How to Build a Testing Optimization Center of Excellence
As mentioned, I head up Slalom’s testing optimization and analytics strategy and today I’m going to share with you how to get started thinking about a best-in-class testing program. We’ll walk through components and roles necessary for a successful testing process. If you like to tweet, my twitter handle is @DRAnalytics and be sure to use #AnalyticsSummit. Also, a few of us are here to answer any question, so please post them to the room as I present and we’ll respond in real time.
Testing is critical to the organization’s success as evident by this recent Harvard Business Review article by Ron Kohavi, GM for the Analysis and Experimentation team at Microsoft. As a focus area was on available orgs, testing has grown up fast. These mature testing orgs are using the capability to measure potential business models, strategies, products, and services in addition to typical marketing campaigns. Many orgs are not doing it right, nor are they getting as much value from their testing program as they would like. A well thought out testing and optimization program focuses on analytics.
A testing center of excellence allows you to understand users and solve for their pain points by understanding needs. Why is this hard to do? Why do teams find it hard to use their testing capability to easily develop more desirable and engaging experiences? They lead to highly engaging experiences driving advocacy.
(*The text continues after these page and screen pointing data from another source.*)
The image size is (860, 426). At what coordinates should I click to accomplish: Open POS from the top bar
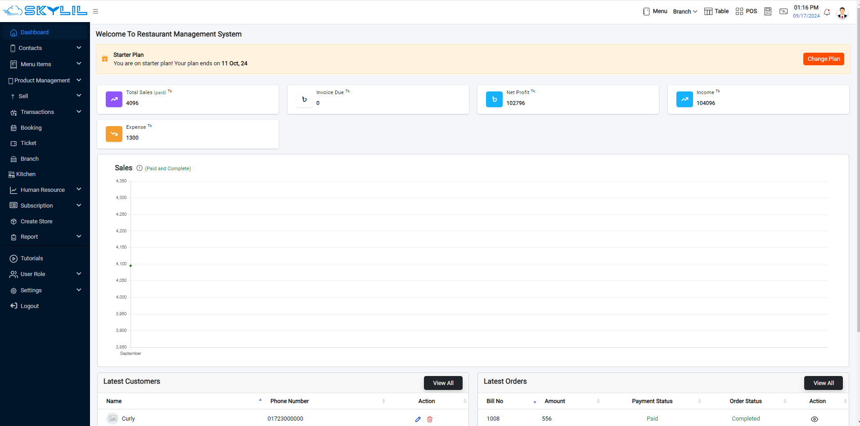746,12
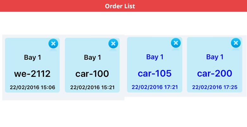The image size is (247, 127).
Task: Select the Bay 1 label above car-105
Action: tap(155, 57)
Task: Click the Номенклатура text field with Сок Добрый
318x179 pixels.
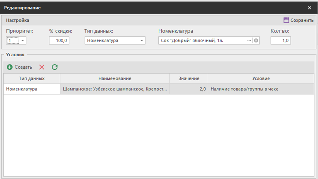Action: [202, 41]
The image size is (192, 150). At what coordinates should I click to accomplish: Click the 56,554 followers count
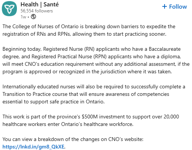coord(36,11)
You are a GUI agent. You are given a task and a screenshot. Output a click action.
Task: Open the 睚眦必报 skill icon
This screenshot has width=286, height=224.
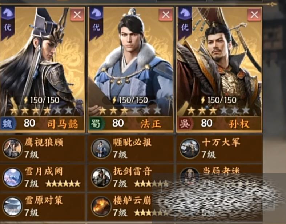click(101, 148)
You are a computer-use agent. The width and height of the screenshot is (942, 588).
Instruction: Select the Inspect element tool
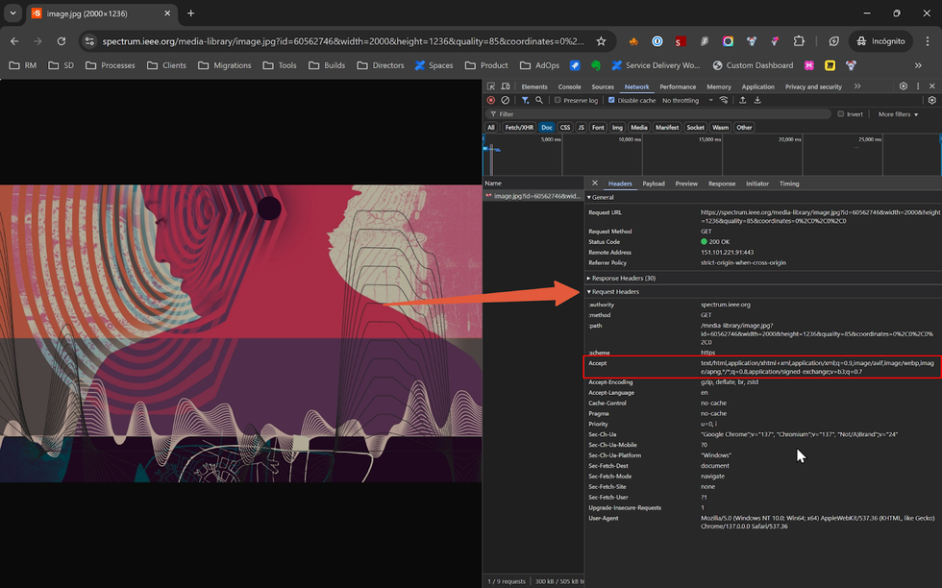[x=491, y=86]
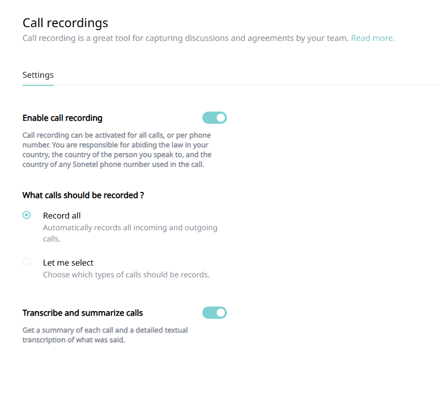
Task: Disable the Enable call recording switch
Action: (214, 118)
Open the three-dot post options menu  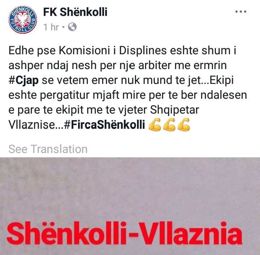241,12
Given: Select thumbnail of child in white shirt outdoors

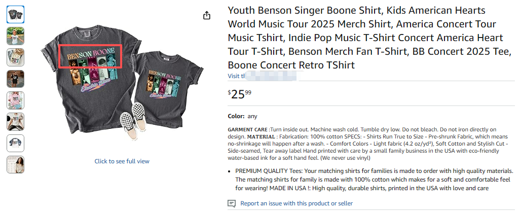Looking at the screenshot, I should click(x=15, y=36).
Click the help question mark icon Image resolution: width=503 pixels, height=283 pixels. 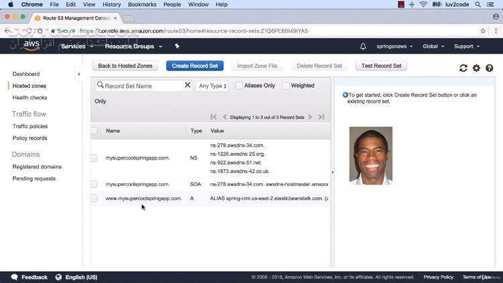pyautogui.click(x=490, y=68)
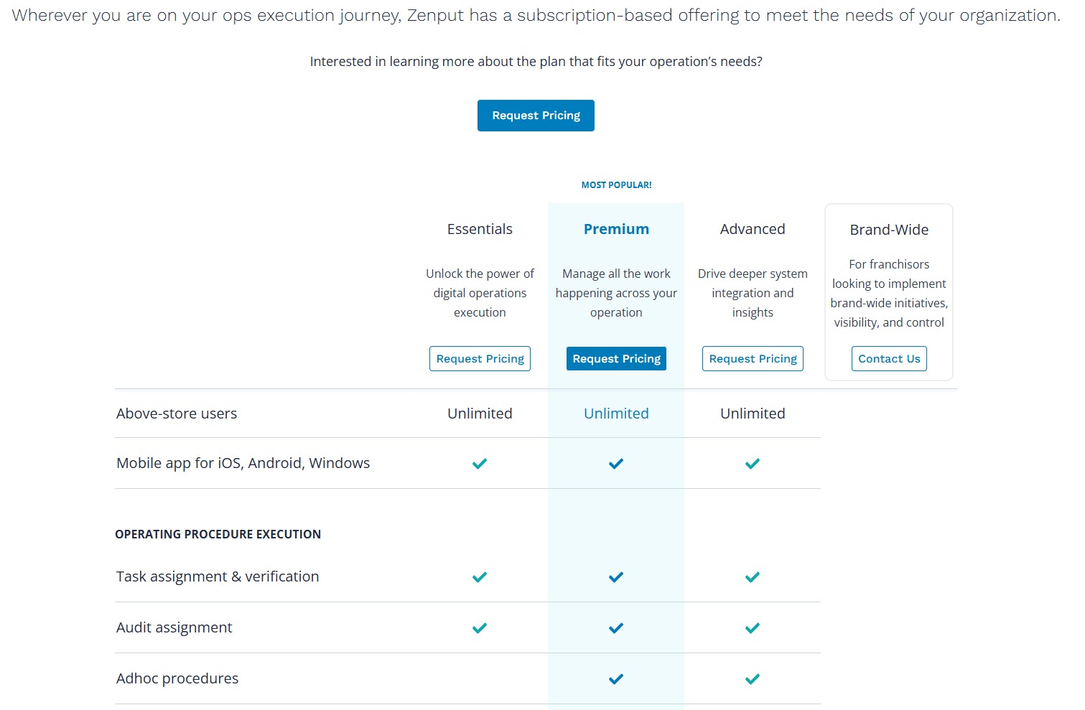Click the Audit assignment checkmark under Premium
Viewport: 1085px width, 710px height.
(616, 627)
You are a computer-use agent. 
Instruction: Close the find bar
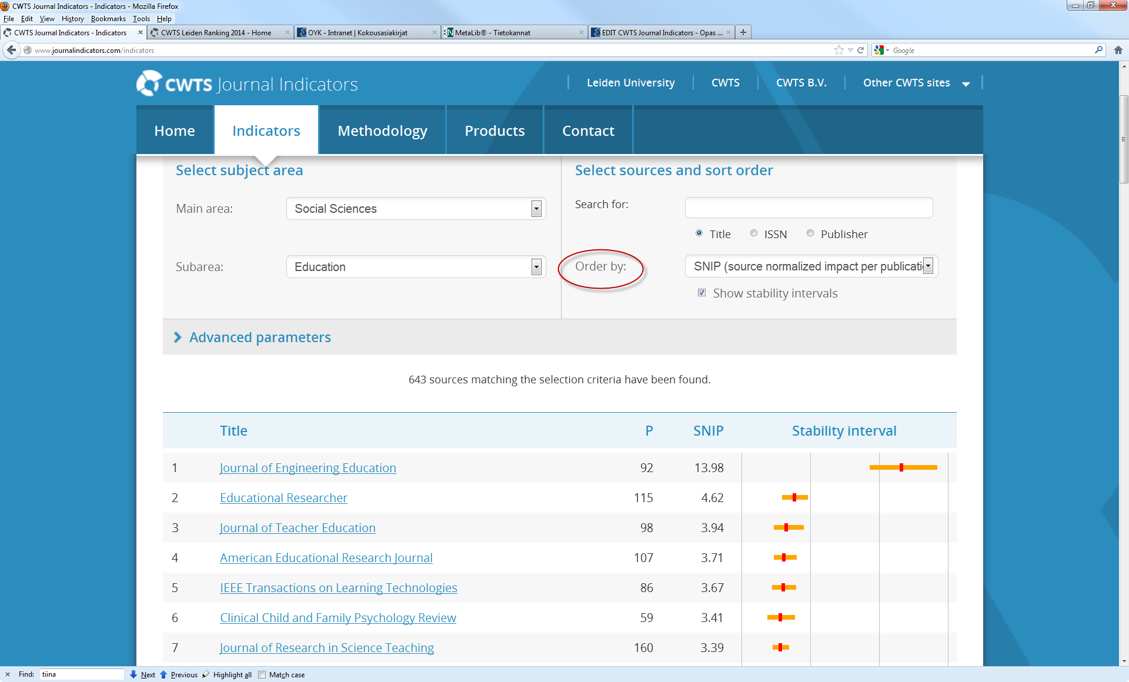pyautogui.click(x=7, y=674)
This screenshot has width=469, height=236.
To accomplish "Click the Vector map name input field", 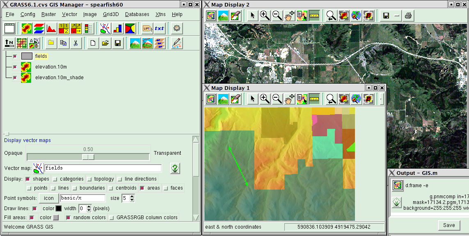I will click(x=103, y=168).
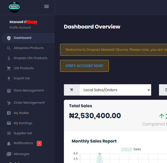
Task: Click the LDS Products cart icon
Action: pos(9,68)
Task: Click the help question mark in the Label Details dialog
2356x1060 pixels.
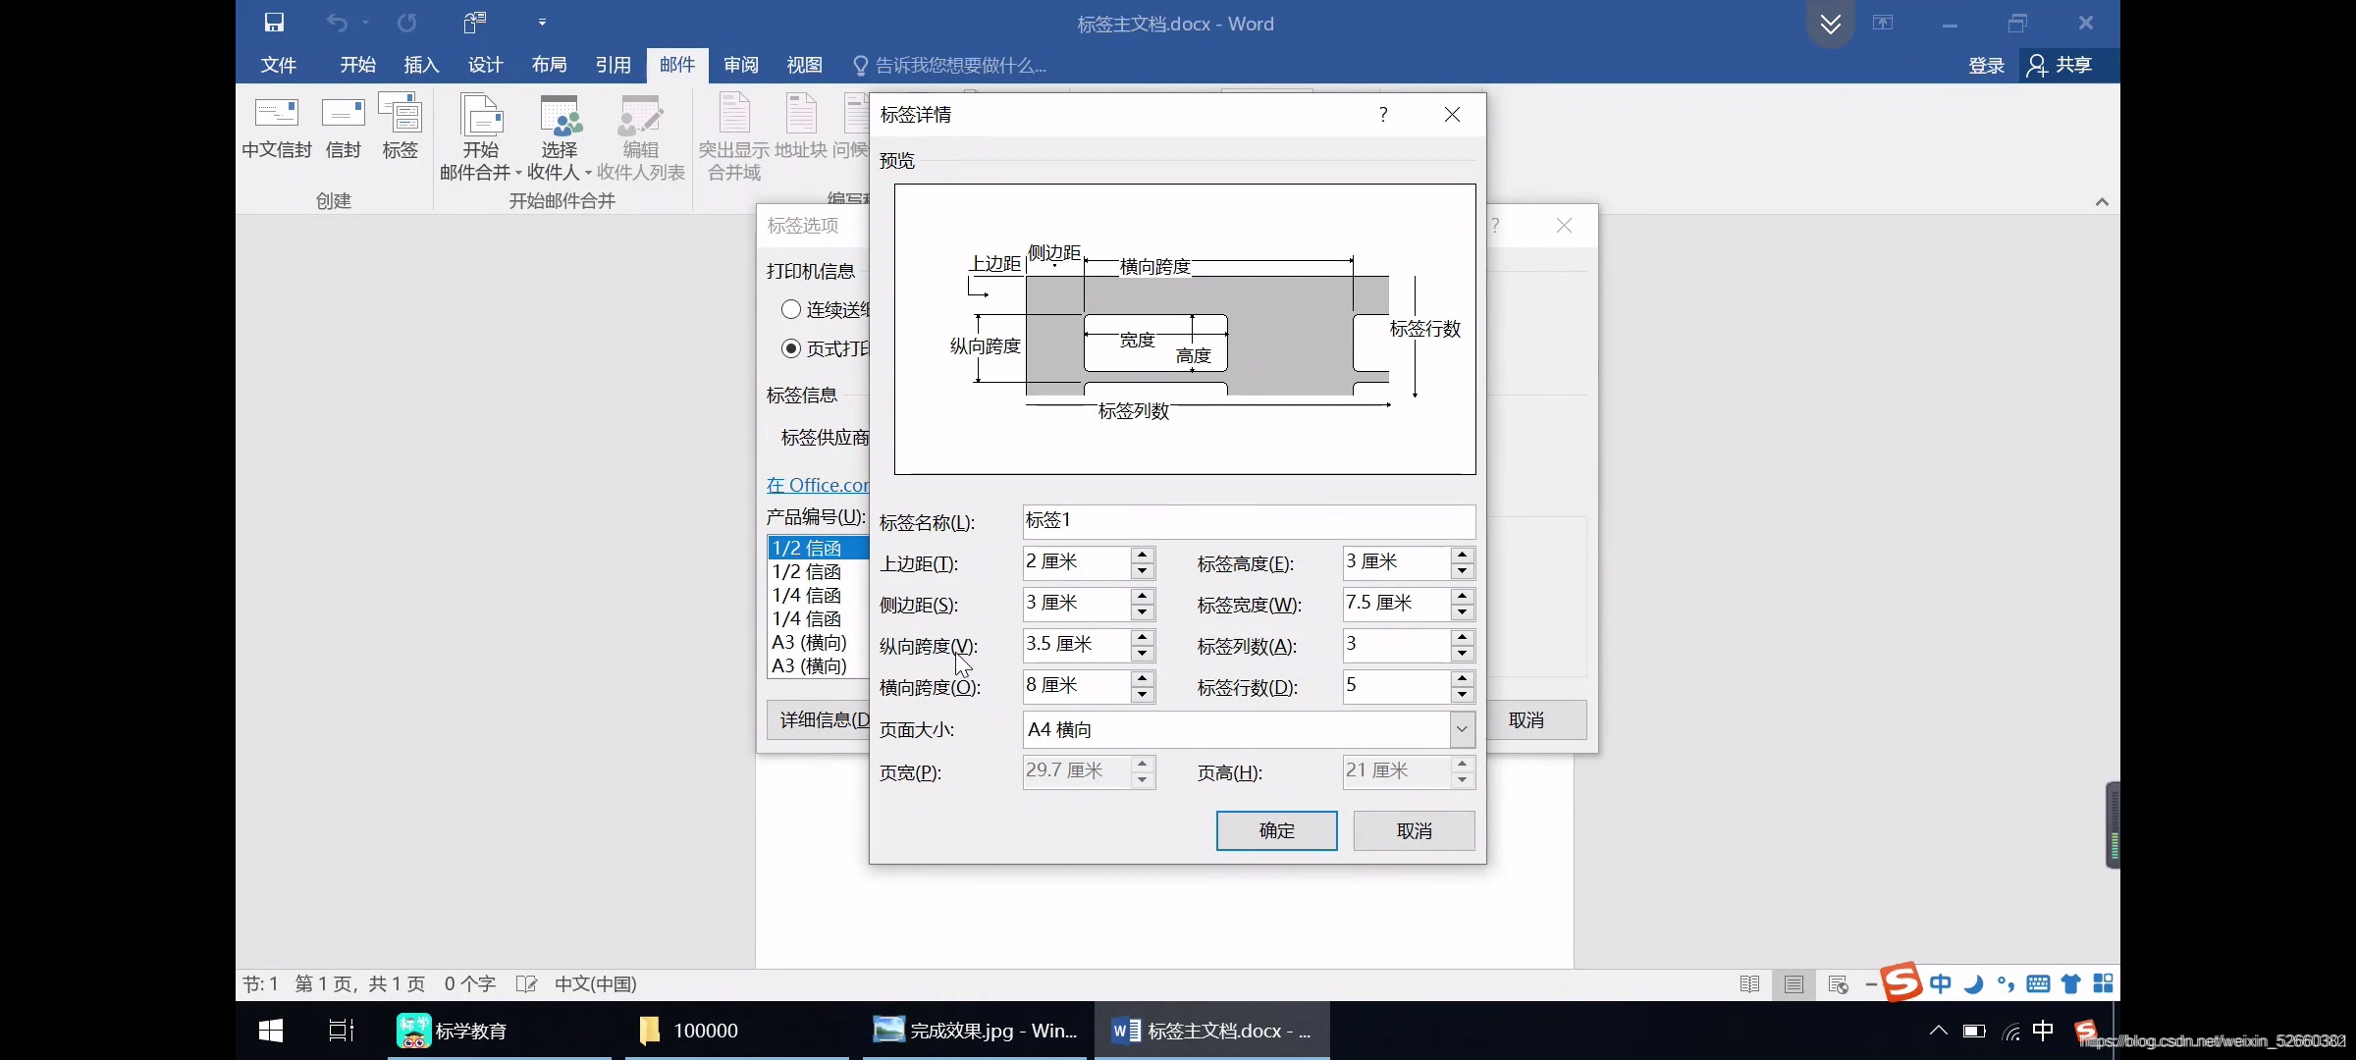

Surprisingly, we’ve never heard typical testing pain points across organizations. That said, some common themes emerge from different departments that own the testing program. Marketers are thinking about which tests they should do and what tests tie back to the channel campaign and performance. As they mature with testing, teams often need more deeply testing skilled people to help drive complex test design. Product leaders often complain that they find it hard to participate in the testing program. They might feel it’s hard to get tests live, at scale, and when they do, are afraid their tests will collide with marketing’s test and therefore render the results from both tests unqualified.
When a testing program is housing analytics, the biggest concern is getting the most value from the tool. Are users using the capability to the best of their power? Is the data flowing back to our internal databases for immediate and future advanced analysis? Start-up and unicorn-type orgs might want to understand the tools available and how to implement and use as they often don’t have analytics support.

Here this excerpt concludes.